== PROVIDED ENTRIES ==

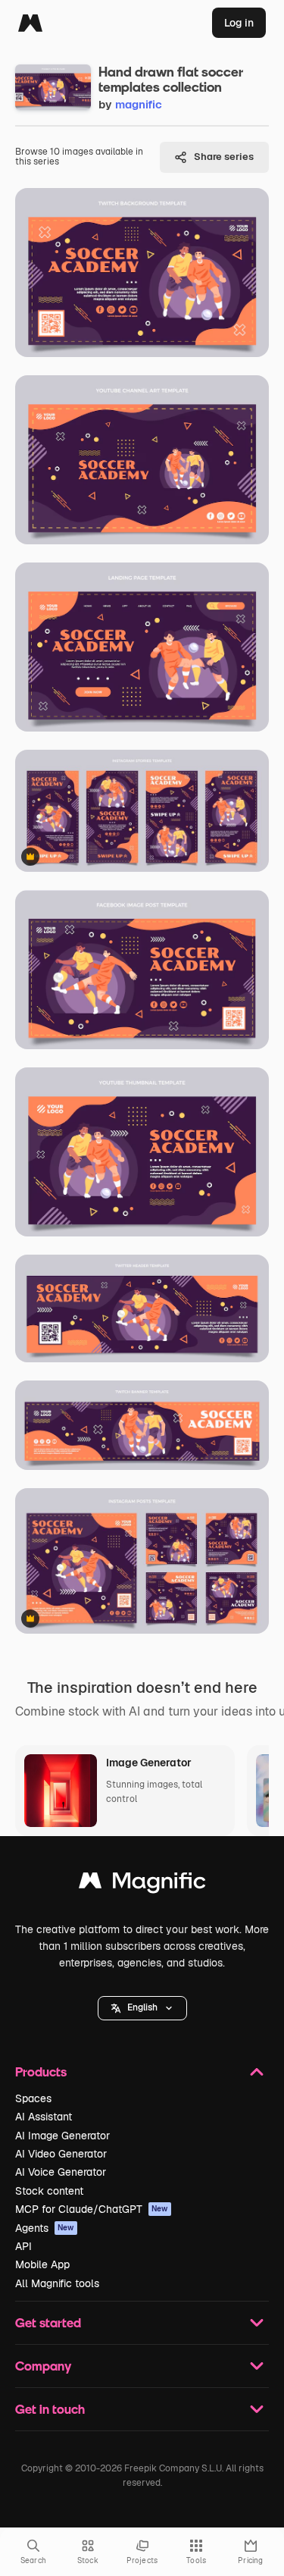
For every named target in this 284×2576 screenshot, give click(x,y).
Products (41, 2071)
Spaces (33, 2098)
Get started (48, 2322)
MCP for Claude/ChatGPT (91, 2209)
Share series (224, 156)
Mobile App (42, 2264)
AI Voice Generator (60, 2172)
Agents (44, 2228)
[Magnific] (30, 23)
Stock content (49, 2191)
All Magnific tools (57, 2283)
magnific (138, 104)
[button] (142, 2008)
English (142, 2007)
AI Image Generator (62, 2135)
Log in (239, 23)
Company (43, 2366)
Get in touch (50, 2409)
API (23, 2246)
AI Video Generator (61, 2154)
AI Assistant (43, 2116)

===

§ **PROBLEM DESCRIPTION**:
Report, from the entries above, each line where "Generator" is found.

§ **SOLVED PROBLEM**:
AI Voice Generator (60, 2172)
AI Image Generator (62, 2135)
AI Video Generator (61, 2154)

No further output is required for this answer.